## The task
Send back the line that contains "This screenshot has height=373, width=664." and all lines following it through the end of the data below, exactly, omitting pictures.

== Available data

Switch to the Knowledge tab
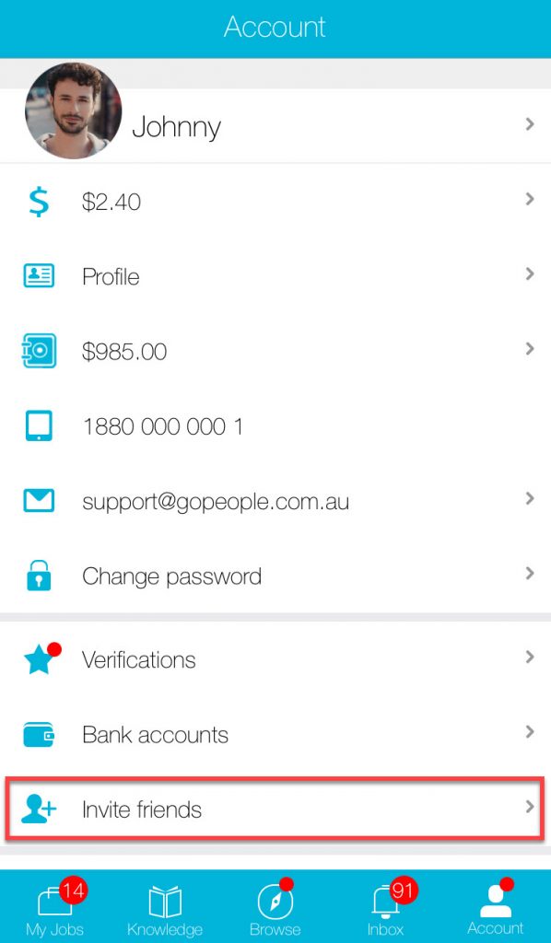This screenshot has width=551, height=943. [x=165, y=908]
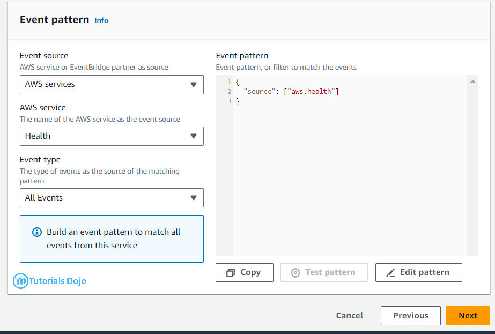Click the opening brace on editor line 1
Viewport: 495px width, 334px height.
pos(238,82)
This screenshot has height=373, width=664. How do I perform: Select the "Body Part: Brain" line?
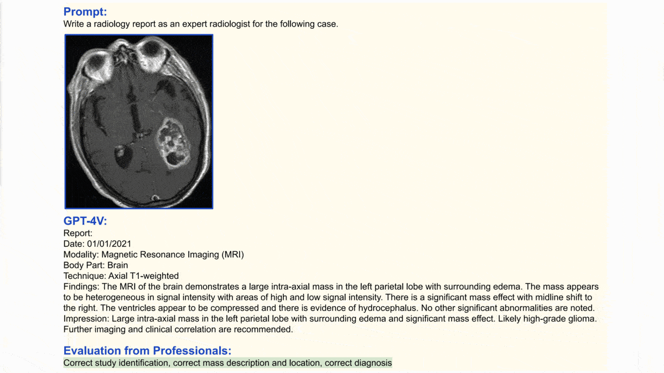[x=96, y=265]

====

## Result of this task
This screenshot has height=373, width=664. How do I perform: Select the "Body Part: Brain" line?
[x=96, y=265]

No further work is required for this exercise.